■ DOCUMENT EXTRACT

------

Fitting with the pipe 32 c 2 may be carried out after the fitting of the first pipe 32 a with the pipe 32 c 1. Also, fitting with the first pipe 32 a may carried out after the fitting of the pipe 32 c 2 with the pipe 32 c 1.
The pipe 32 c 3 is set to have the length of 10 mm, the inner diameter of 2.5 mm, and the outer diameter of 4 mm, and is made from polyurethane, for example. Because polyurethane has considerably great retractility, the pipe 32 c 2 can be inserted into the pipe 32 c 3 without use of a jig for expanding inner diameter regardless the outer diameter of the pipe 32 c 2 is greater than the inner diameter of the pipe 32 c 3. When the pipe 32 c 2 has inserted, force orienting towards the center acts for entire periphery due to contractive force of the pipe 32 c 3 itself. As a result, frictional forces between the pipes 32 c 1, 32 c 2 and 32 c 3 are increased, so that hardness in pulling out is improved.

------

■ STORED DATA
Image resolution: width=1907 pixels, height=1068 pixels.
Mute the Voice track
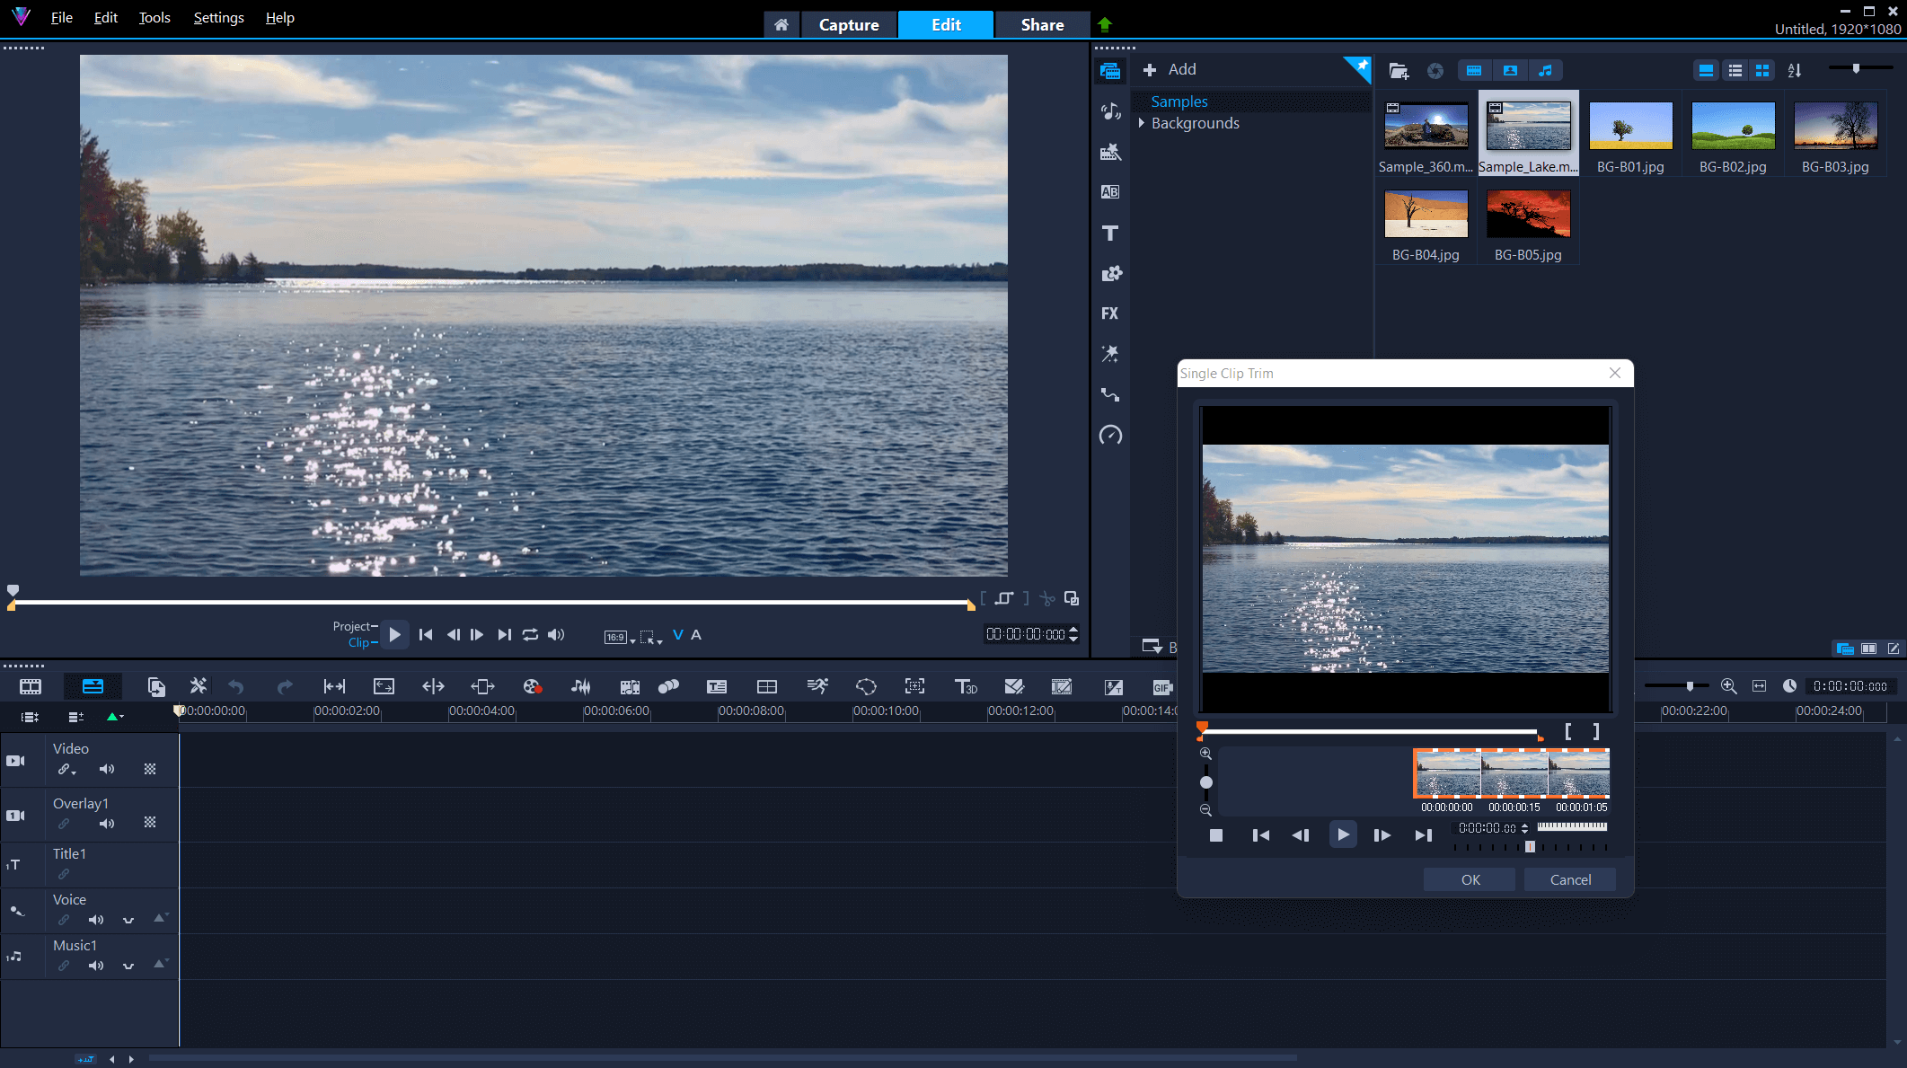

------

■ REQUIRED WORK
(1) Please return the part of the pipe-fitting passage that opens with the words containing "The pipe 32 c 3 is" and closes with "out is improved.", copied word for word.
(2) In the pipe-fitting passage, what length, inner diameter and outer diameter are set for pipe 32 c 3?

■ SOLUTIONS
(1)
The pipe 32 c 3 is set to have the length of 10 mm, the inner diameter of 2.5 mm, and the outer diameter of 4 mm, and is made from polyurethane, for example. Because polyurethane has considerably great retractility, the pipe 32 c 2 can be inserted into the pipe 32 c 3 without use of a jig for expanding inner diameter regardless the outer diameter of the pipe 32 c 2 is greater than the inner diameter of the pipe 32 c 3. When the pipe 32 c 2 has inserted, force orienting towards the center acts for entire periphery due to contractive force of the pipe 32 c 3 itself. As a result, frictional forces between the pipes 32 c 1, 32 c 2 and 32 c 3 are increased, so that hardness in pulling out is improved.

(2) A length of 10 mm, an inner diameter of 2.5 mm, and an outer diameter of 4 mm.